[Collected data]

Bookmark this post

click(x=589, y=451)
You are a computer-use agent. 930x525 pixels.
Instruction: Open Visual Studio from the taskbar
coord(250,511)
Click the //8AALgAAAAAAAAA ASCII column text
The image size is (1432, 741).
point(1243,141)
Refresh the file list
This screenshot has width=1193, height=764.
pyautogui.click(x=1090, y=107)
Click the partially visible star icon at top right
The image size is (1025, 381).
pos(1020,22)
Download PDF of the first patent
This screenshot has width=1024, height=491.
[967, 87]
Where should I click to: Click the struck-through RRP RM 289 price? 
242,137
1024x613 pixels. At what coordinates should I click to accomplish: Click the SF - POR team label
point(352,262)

*Task statement:* Output every record verbatim.

*Answer box:*
Bookmark this post

click(x=589, y=451)
You are a computer-use agent. 930x525 pixels.
Instruction: Open Visual Studio from the taskbar
coord(250,511)
Click the //8AALgAAAAAAAAA ASCII column text
The image size is (1432, 741).
point(1243,141)
Refresh the file list
This screenshot has width=1193, height=764.
pyautogui.click(x=1090, y=107)
Click the partially visible star icon at top right
The image size is (1025, 381).
pos(1020,22)
Download PDF of the first patent
This screenshot has width=1024, height=491.
[967, 87]
Where should I click to: Click the struck-through RRP RM 289 price? 
242,137
1024x613 pixels. At what coordinates should I click to accomplish: Click the SF - POR team label
point(352,262)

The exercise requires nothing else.